Canada Floats Alliance to Buffer WTO From U.S. Protectionism
© Bloomberg. The Nunavut Eastern Arctic Shipping Avataq cargo ship approaches the Port of Valleyfield in Valleyfield, Quebec, Canada, on Tuesday, Sept. 20, 2016. The STCA (Statistics Canada) is scheduled to release wholesale trade total sales on Feb. 20.
(Bloomberg) — The Canadian government is poised to release a blueprint to reform the World Trade Organization as countries adjust to a newly protectionist America that has threatened to leave the organization entirely.
Canadian trade officials, who spent August working on a draft of the reform proposal called “Strengthening and Modernizing the WTO,” are seeking to forge an alliance of like-minded countries to “restore confidence in the multilateral trading system and discourage protectionist measures and countermeasures,” according to a copy of the draft obtained by Bloomberg.
A group of senior-level trade officials will gather in Geneva on Sept. 20 to discuss the Canadian reform proposal and prepare the groundwork for ministerial talks scheduled to take place in Ottawa from Oct. 24 to Oct. 25.
A U.S. withdrawal from the WTO potentially would be far more significant for the global economy than even Trump’s growing trade war with China, undermining the post-World War II system that the U.S. helped build.
“This is a crucial moment in the way that the international community thinks about trade and the trading system,” WTO Director-General Roberto Azevedo said in speech Tuesday. “The outcome of this debate could shape the system for a generation.”
Reform Push
The WTO reform push gained new prominence after the Trump administration blocked the re-appointment of a WTO appellate body member on Aug. 27 and Trump told Bloomberg News in an interview that the U.S. would withdraw from the organization if it didn’t “shape up.”
Over the past year Trump has fought with the U.S.’s northern neighbor, seeking to rebalance the North American Free Trade Agreement in America’s favor, criticizing Canada’s dairy policies and imposing national security tariffs on imports of Canadian steel and aluminum.
Ministers meeting in Ottawa “will seek to identify concrete and tangible ways the operation and functioning of the WTO could be enhanced and improved over the short, medium and long term,” Joseph Pickerill, a spokesman for Canadian Trade Minister Jim Carr, said in an emailed statement. “Preparatory work is underway now and the full agenda will be announced soon.”
The Canadian paper focuses on three specific areas for reforming the WTO:
- Improve the efficiency and effectiveness of the monitoring function;
- Safeguard and strengthen the dispute settlement system;
- Lay the foundation for modernizing the substantive trade rules
The proposal seeks to prioritize two significant areas for immediate reform: Restore the proper functioning of the WTO dispute settlement system and improve the WTO’s ability to monitor international trade practices.
Key Priority
In addition, it seeks to modernize the WTO’s rules to address 21st century trade practices involving digital trade, international investment, domestic regulations, state-owned enterprises, industrial subsidies and trade secrets.
Despite the paper’s overall ambition, it acknowledges that the WTO’s 164 members are unlikely to forge new binding multilateral agreements or significant institutional changes in the near term.
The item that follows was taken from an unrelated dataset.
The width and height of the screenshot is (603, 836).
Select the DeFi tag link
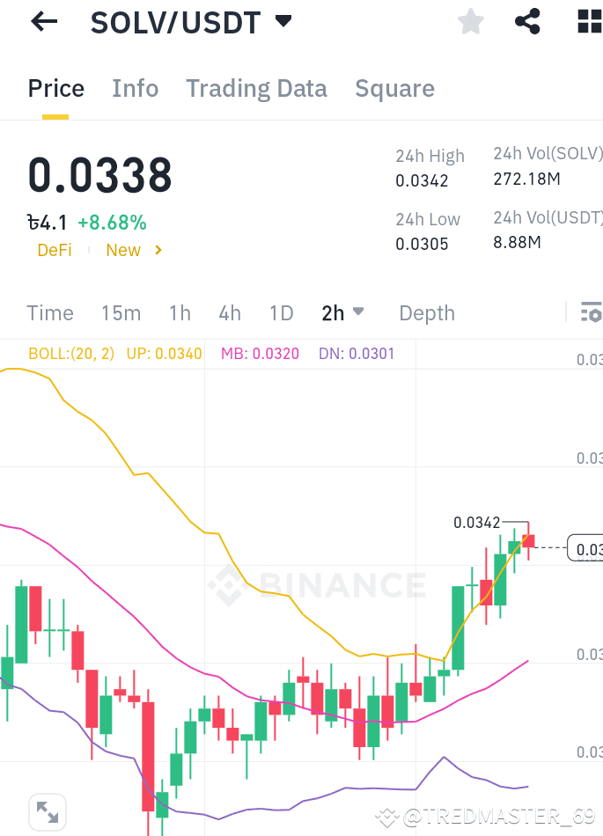[x=54, y=250]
As a result, “longer term deliberation” will be required to make substantial improvements to the WTO and formally update its 23-year-old rulebook.
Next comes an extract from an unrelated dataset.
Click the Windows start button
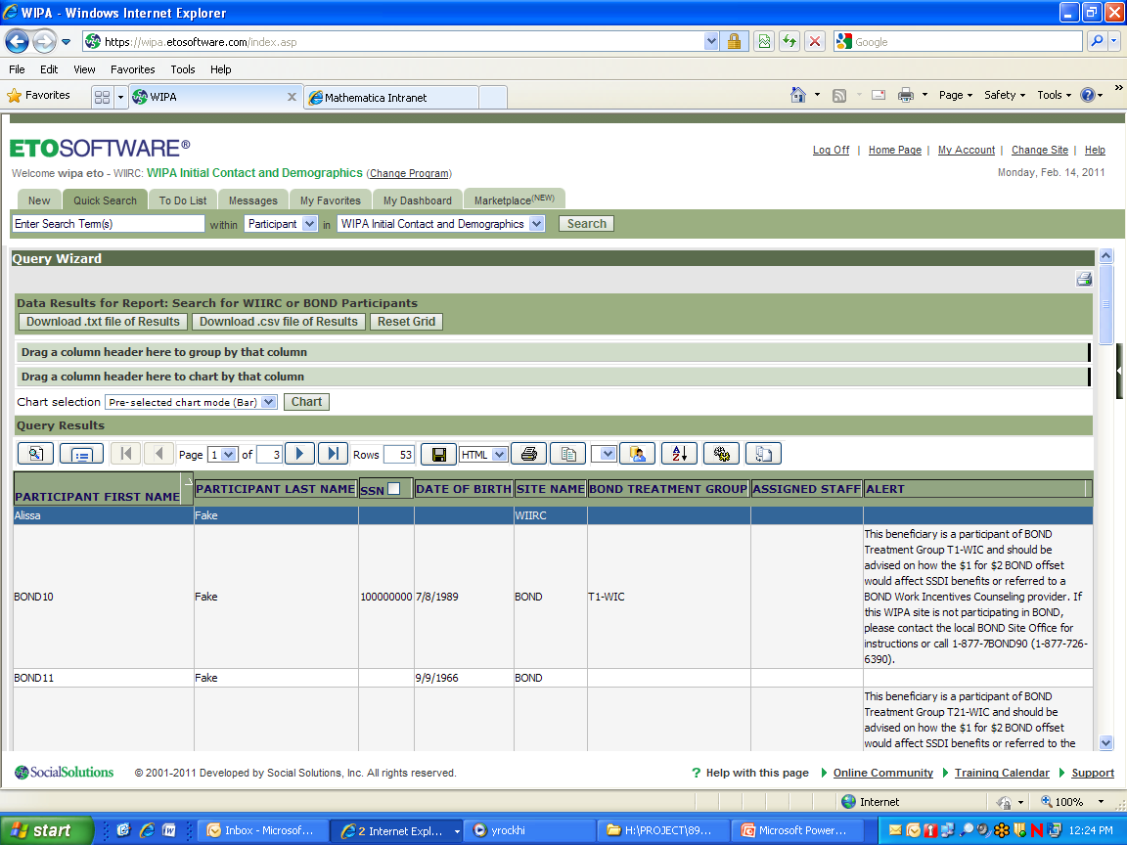(x=42, y=830)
A key priority for WTO members is ending the yearlong block on WTO appellate body members — something that “threatens to bring the whole dispute settlement system to a halt,” according to the Canadian paper.
The WTO is currently facing a systemic crisis due to the Trump administration’s refusal to appoint and reappoint members to the appellate body, which has the final say in upholding, modifying, or reversing WTO rulings. If the U.S. continues its hold, the body will be paralyzed by late 2019 because it will lack the three panelists required to sign off on rulings.
(Update with reform proposals starting in the eighth paragraph.)